However, the scheme used in Maclisp cannot be used to implement shallow binding in Lisp 1.5, because it does not handle function-producing functions (so-called upward FUNARG's [8] ) correctly. In fact, no stack-based environment structure can do so because using LIFO allocation discipline for Lisp environment nodes can lead to the premature unbinding of the free variables required by these upward FUNARG's. On the other hand, our model for shallow binding keeps a tree environment structure and allocates environment nodes in the heap, and it is therefore capable of handing full FUNARG's.

2. The Environment Tree Rerooting Model

In our model, the environment structure consists of an environment tree, a current environment ("you are here") pointer, and a global value cell for each variable name.

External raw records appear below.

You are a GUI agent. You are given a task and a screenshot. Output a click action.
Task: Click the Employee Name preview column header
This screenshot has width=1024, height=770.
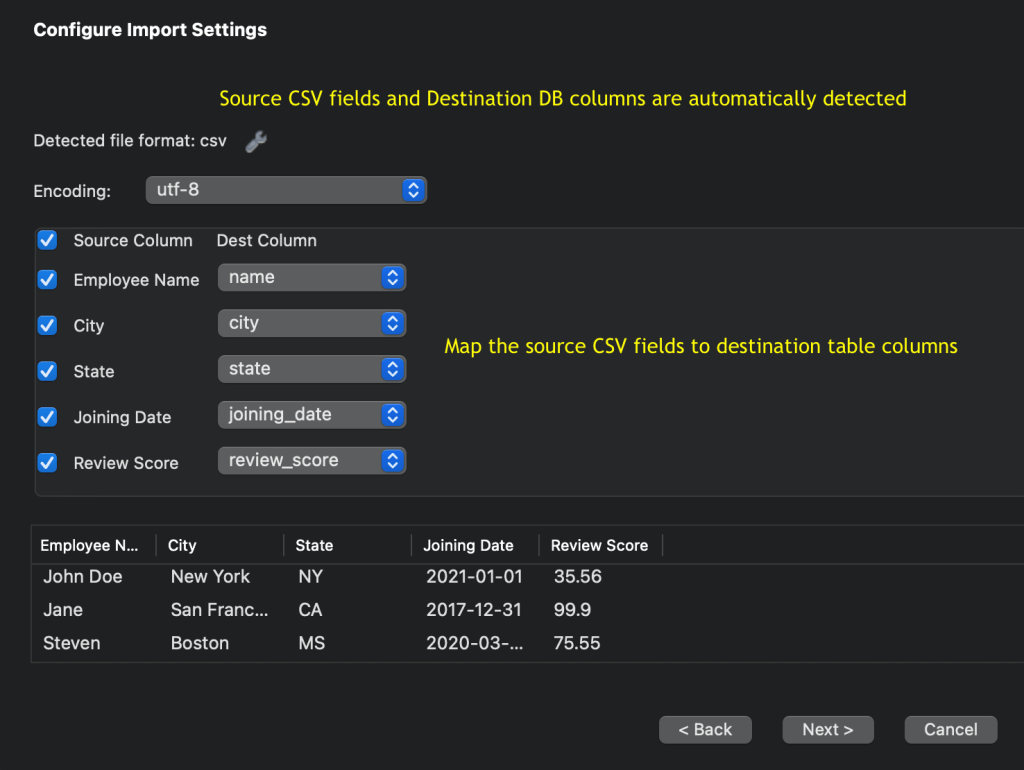[x=90, y=546]
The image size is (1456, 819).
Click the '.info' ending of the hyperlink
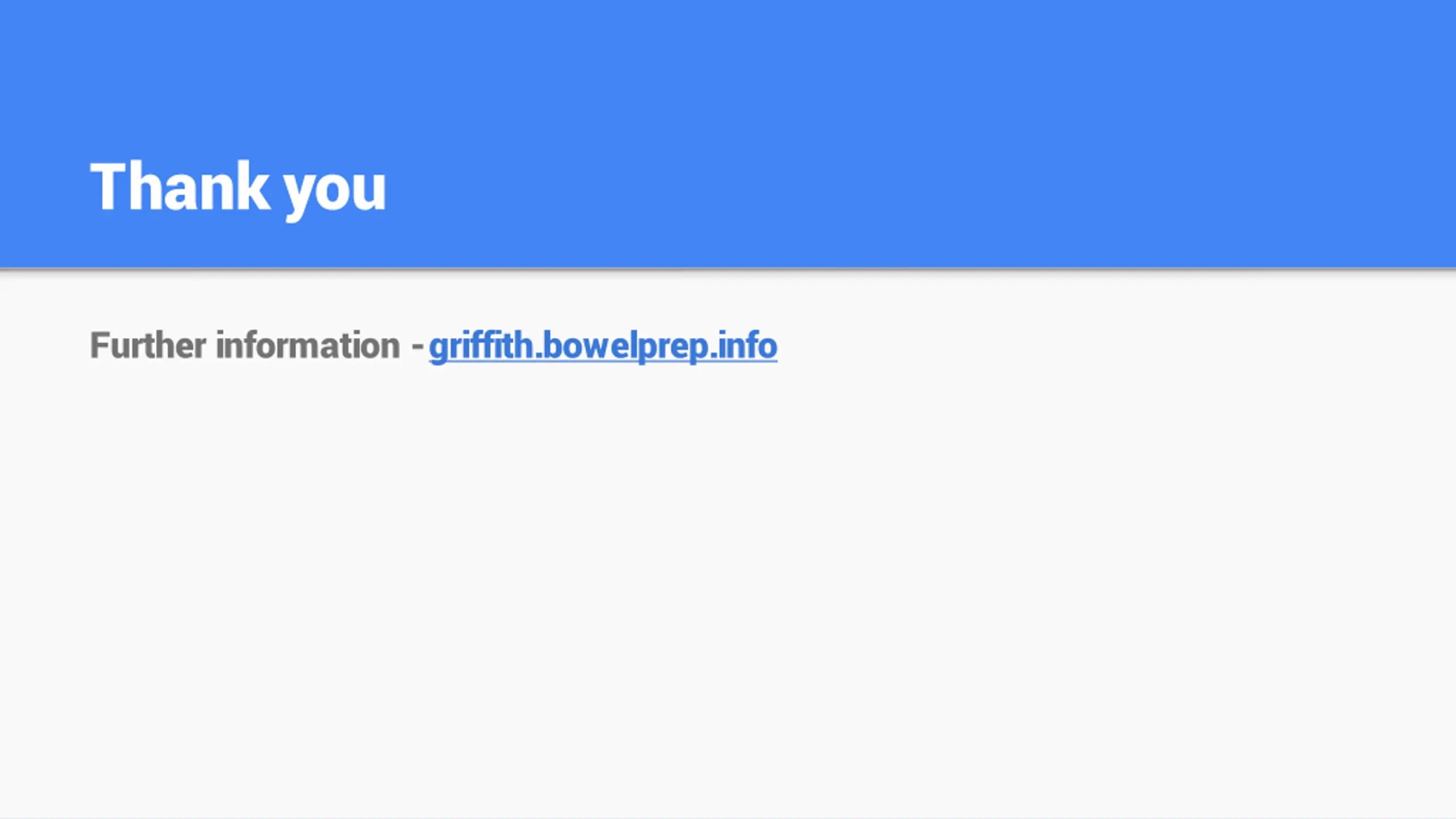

An environment tree node consists of a pair of pointers <binding,parent>, where binding is a pair <name,value>, and parent is another environment node or the distinguished pointer NIL. The interpretation of an environment node E' = <<name,value>,E> is that the value of a variable in E' is the same as the value of that variable in E, unless it is the variable name, in which case it has the value value in the environment E'. The value cell of each variable, on the other hand, contains the default binding of that variable, i.e. the binding to be used if the variable is not bound in any environment node along the "parent" path from the current environment node to the root in the environment tree.

The system is initialized so that the current environment pointer points to the top level environment, an environment node having a dummy binding and a NIL parent, thus identifying it as the current root. The value cell of each variable is initialized to its top level binding, i.e. the pair <variable-name,top-level-value>, where the redundant variable-name simplifies programs presented later. If the variable has no top level value, top-level-value is the distinguished indicator "UNBOUND", which causes a trap if the interpreter tries to return it as the value of a subexpression.

The algorithm for accessing a variable is: 1) search the environment tree from the current environment to the root, and if the variable name is found, use the associated binding; else 2) use the binding in the value cell. Figure 1 gives Mlisp-like code for a version of Lisp's assoc function which implements this algorithm.

Fig.  1.  Variable lookup mechanism.

assoc[v,a] = 	// Return the binding of v in the environment a.
  [parent[a]=NIL      -> vcell[v];
   v=name[binding[a]] -> binding[a];
   T                  -> assoc[v,parent[a]]]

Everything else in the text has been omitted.